The mechanisms by which tobacco smoke increases the risk for SUID include the adverse impact of nicotine on areas of the brain associated with neonatal hypoxia tolerance and the capacity to arouse in response to a hypoxic challenge [14, 18, 44, 45]. In addition, a slower nicotine metabolic rate prolonging exposure has been disproportionately found in NHB populations [19, 32].

A strength of our study is that it identified similarities and differences in prenatal smoking patterns by race, potentially improving intervention strategies. A limitation of our study was that while we could control for gestational age, marital status and education, and other maternal variables, we did not have data on the number of cigarettes, unsafe sleep practices, passive smoke exposure, and postnatal maternal smoking. However, the increasing SUID risk we found with greater exposure was consistent with previous studies [2, 6, 16]. We speculate that the higher SUID rates for infants of non-smoking NHB vs. NHW mothers in the study reflect racial disparities in some of these unexamined variables.

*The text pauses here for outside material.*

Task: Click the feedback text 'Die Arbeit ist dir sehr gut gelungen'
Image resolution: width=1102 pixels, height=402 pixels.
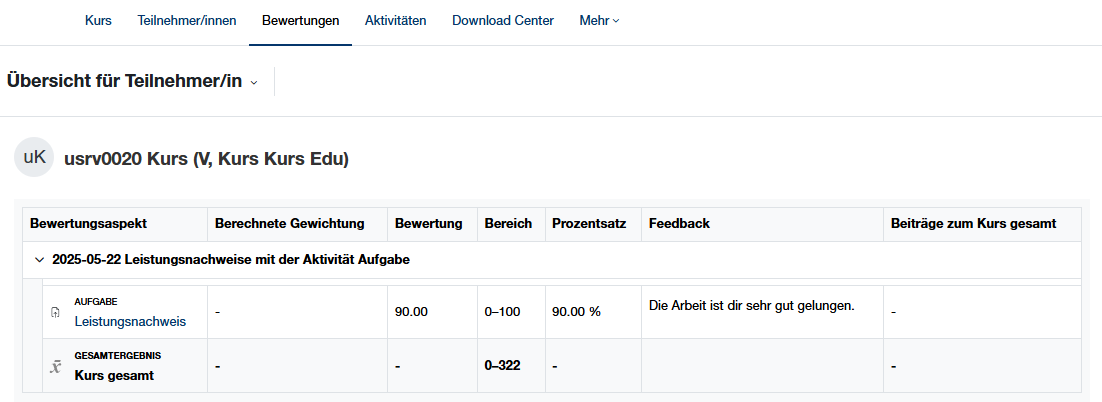Action: [x=751, y=305]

In summary, NHB and NHW smokers exhibit a high likelihood of continuing to smoke throughout pregnancy and increasing odds ratios as usage continues through each trimester. Unique profiles in each group regarding interaction effects with other risk factors or underlying mechanisms by which exposure is prolonged may inform risk-reducing interventions. However, the overall finding is that exposure must be addressed with more effective smoke-ending interventions for both groups.